■ What is being asked
Which lines in the material below contain the word "Switch"? Copy each of those lines.

++++++++++

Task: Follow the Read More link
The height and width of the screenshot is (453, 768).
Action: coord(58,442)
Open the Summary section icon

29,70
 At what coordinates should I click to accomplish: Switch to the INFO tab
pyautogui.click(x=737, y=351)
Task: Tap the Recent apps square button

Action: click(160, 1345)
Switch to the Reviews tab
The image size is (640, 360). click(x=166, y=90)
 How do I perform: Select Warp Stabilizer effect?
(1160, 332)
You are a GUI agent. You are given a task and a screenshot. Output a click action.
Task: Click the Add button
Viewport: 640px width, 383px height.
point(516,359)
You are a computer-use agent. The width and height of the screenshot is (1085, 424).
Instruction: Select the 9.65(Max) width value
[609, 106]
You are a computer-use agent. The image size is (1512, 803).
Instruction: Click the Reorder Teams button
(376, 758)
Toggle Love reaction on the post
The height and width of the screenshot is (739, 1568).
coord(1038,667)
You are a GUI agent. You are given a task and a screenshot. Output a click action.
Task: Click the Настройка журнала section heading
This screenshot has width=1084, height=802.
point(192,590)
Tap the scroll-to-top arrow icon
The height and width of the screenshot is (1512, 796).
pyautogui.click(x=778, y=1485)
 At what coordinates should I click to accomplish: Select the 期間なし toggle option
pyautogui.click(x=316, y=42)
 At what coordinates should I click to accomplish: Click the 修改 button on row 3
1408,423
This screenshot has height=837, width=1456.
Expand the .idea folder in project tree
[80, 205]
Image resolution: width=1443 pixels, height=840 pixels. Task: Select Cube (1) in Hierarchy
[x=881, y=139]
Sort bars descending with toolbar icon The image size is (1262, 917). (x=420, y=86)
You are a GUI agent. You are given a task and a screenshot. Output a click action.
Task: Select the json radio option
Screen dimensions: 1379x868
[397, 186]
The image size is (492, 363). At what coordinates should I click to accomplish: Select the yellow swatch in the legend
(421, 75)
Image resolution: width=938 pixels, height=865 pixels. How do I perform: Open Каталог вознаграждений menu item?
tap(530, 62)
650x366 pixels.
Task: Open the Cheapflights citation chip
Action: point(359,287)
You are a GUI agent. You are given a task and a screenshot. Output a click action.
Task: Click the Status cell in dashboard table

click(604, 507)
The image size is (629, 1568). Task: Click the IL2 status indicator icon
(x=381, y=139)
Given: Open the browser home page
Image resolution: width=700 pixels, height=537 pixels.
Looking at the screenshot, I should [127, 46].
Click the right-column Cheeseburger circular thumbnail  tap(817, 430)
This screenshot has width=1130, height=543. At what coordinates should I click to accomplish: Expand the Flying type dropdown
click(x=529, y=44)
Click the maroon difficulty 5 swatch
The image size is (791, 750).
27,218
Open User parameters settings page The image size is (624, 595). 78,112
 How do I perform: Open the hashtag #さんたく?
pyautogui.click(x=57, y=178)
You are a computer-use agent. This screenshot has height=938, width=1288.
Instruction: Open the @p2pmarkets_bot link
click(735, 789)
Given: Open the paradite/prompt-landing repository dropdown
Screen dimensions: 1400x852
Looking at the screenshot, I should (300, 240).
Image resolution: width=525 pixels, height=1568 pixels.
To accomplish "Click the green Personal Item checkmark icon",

++++++++++

■ Output for this task
 At what coordinates should I click to accomplish: Switch to the INFO tab
Switch to the Reviews tab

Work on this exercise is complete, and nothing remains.